**Recorded data**:

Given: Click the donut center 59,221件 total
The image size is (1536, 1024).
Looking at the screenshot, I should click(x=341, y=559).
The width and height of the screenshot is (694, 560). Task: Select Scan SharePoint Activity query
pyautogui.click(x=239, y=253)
--
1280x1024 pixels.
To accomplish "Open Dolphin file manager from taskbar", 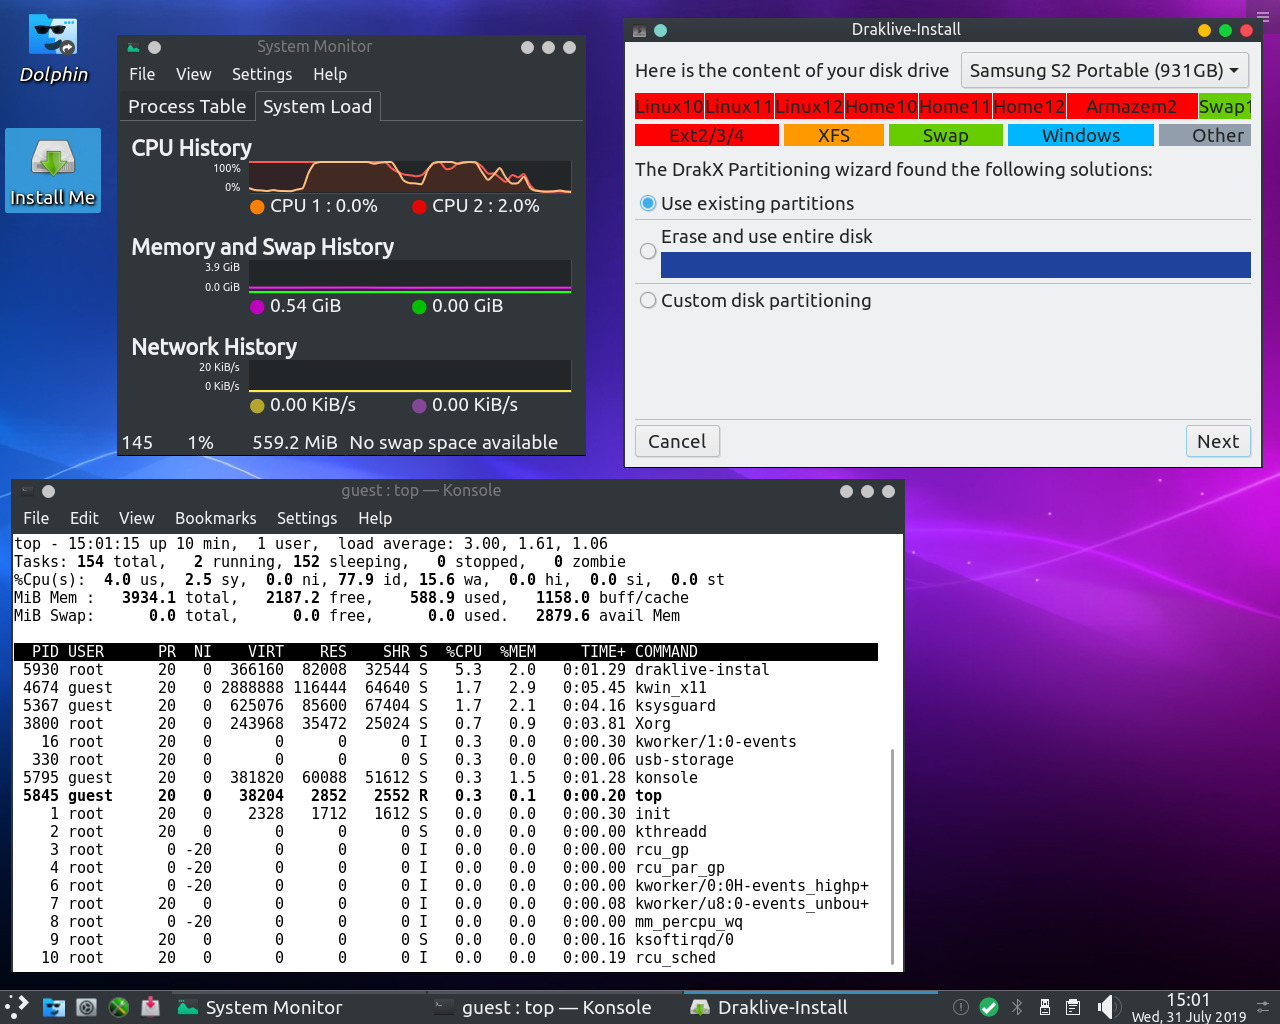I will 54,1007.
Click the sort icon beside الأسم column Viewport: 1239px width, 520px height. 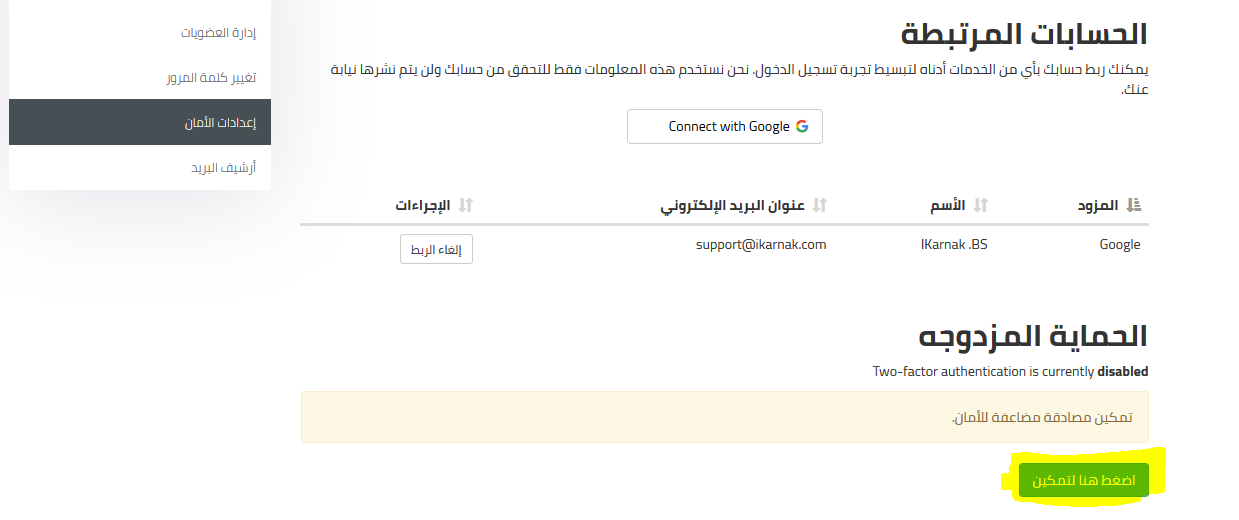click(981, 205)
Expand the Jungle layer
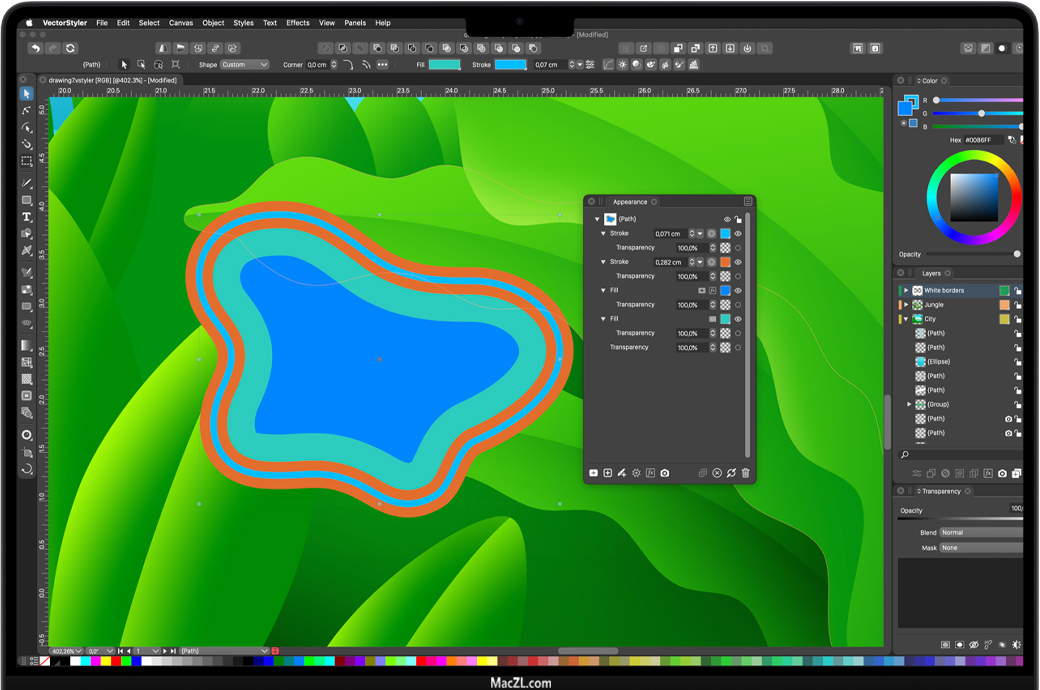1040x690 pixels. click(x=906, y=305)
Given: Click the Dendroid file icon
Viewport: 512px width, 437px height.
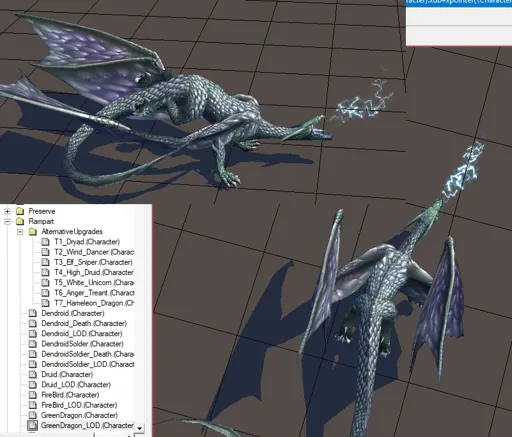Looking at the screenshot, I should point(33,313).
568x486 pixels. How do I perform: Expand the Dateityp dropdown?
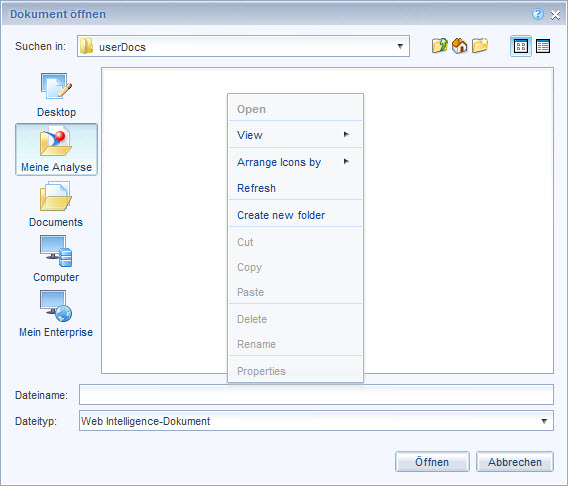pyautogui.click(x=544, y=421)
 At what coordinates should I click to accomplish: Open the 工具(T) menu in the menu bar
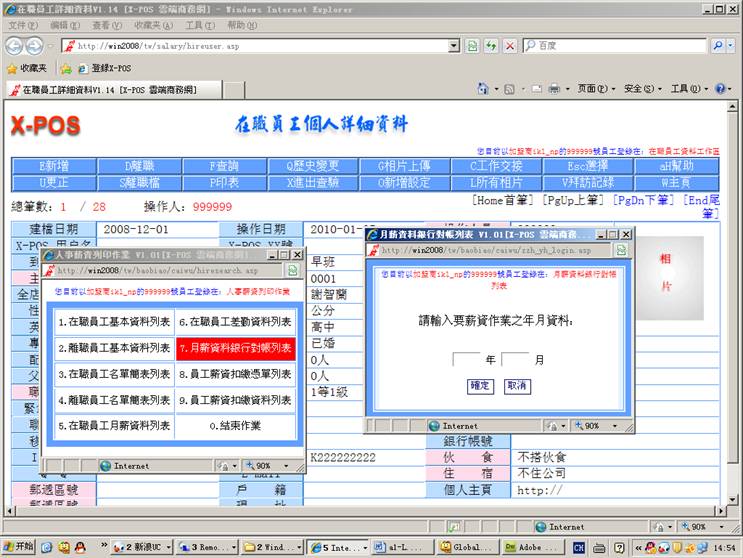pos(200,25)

**Description of the task**:
What is the number of lines in the records that include the word "Given"? Answer with that number only.

**Answer to the problem**:
2